The appendix in is located in the lower part of the right side of the abdomen. It’s function remains a mystery, however it is apparent that humans can cope perfectly normally with out one. It very frequently becomes inflamed in people of all ages and its removal is one of the commonest operations performed.
The operation is usually done within 24 hours of the diagnosis of appendicitis having been made. Most commonly, the appendix is removed via keyhole (laparoscopic) surgery. This is done with three small cuts in the lower abdomen and a small telescope and long instruments are inserted. A tie is placed around the base of the appendix and it is removed. The operation takes anywhere from 10 minutes to an hour depending on how inflamed it is.
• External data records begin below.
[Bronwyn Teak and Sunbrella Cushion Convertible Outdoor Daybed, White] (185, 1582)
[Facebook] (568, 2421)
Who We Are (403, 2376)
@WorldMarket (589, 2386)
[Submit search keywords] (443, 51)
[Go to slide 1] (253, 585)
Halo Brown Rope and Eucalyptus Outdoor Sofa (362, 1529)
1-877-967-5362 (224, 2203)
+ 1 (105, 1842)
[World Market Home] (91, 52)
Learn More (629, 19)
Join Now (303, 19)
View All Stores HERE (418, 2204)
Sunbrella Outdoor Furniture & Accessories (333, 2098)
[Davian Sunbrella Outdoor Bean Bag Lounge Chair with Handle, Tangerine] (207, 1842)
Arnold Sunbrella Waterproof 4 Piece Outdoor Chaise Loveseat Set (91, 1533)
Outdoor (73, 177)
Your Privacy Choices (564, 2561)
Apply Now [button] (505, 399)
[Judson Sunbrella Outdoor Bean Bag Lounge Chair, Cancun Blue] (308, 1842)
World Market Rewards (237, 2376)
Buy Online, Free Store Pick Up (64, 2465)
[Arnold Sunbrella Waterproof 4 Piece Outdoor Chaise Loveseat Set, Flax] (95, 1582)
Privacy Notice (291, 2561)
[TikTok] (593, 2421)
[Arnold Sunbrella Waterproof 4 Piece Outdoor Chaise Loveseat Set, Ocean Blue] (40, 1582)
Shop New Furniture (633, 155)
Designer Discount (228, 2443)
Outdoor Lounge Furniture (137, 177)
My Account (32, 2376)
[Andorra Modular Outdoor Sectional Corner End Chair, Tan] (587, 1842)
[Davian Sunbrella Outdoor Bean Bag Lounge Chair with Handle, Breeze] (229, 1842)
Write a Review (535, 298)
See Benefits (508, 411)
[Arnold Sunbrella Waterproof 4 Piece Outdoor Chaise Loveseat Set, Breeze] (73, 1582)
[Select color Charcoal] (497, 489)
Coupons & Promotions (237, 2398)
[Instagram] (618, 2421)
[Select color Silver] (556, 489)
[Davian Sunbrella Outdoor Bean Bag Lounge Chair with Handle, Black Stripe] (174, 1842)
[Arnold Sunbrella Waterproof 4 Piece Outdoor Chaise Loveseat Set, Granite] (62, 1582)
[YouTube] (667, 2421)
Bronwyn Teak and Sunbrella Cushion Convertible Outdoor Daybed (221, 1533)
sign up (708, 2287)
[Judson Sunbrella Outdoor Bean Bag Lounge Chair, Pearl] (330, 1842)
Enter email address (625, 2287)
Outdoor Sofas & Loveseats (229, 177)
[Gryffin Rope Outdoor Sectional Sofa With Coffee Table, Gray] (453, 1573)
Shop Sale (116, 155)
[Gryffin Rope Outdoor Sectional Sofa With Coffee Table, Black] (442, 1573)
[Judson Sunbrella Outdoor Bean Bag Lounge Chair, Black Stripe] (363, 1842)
Sometimes, the appendix cannot be removed by keyhole surgery and the surgeon will have to make an incision directly over the appendix to remove it. Common reasons for this are; burst appendix, bleeding that is difficult to control with keyhole surgery or if the appendix is in a difficult position and cannot be reached with the long instruments.
There is very little difference in the recovery time between the open and key- hole operations.
Occasionally the surgeon can find that something other than your appendix is causing your symptoms. The surgeon will then make a decision about what is best for your care. This may also require a larger incision.
Your surgeon will give you one or more doses of antibiotics depending on how inflamed your appendix is.
Complications after appendix operations are uncommon.